== Prompt ==
Go through the entries below and return every line that contains "accomplish".

== Data ==
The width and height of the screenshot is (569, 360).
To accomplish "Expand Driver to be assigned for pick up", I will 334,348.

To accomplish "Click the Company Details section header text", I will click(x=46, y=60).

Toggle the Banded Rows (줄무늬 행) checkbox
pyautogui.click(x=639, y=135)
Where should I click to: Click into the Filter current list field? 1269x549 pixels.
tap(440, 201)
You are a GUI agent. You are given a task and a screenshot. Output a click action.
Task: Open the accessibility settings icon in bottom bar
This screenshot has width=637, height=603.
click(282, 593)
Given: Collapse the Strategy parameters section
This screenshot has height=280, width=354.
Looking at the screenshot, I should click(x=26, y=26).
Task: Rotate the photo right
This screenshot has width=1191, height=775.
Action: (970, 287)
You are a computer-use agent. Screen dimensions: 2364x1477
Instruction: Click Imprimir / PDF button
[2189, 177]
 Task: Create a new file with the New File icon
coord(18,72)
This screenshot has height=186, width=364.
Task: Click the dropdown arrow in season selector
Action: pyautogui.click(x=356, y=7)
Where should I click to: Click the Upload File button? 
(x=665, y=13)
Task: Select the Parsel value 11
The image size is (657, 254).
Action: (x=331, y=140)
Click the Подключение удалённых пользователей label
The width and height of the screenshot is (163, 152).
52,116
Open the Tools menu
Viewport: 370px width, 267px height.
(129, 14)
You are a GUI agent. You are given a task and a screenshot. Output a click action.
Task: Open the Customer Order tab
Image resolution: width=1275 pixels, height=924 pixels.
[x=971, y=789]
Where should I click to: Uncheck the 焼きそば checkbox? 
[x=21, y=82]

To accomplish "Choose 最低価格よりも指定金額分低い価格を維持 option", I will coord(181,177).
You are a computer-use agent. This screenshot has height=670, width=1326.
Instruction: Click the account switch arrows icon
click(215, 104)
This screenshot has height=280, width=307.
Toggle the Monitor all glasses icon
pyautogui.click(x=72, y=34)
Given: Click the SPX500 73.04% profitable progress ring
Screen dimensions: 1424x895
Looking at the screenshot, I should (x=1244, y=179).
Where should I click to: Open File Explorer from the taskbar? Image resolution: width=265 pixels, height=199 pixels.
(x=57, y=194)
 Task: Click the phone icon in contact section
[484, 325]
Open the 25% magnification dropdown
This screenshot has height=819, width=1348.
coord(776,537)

== Task answer ==
To accomplish "Expand Driver to be assigned for pick up", I will 334,348.
To accomplish "Click the Company Details section header text", I will click(x=46, y=60).
To accomplish "Choose 最低価格よりも指定金額分低い価格を維持 option", I will coord(181,177).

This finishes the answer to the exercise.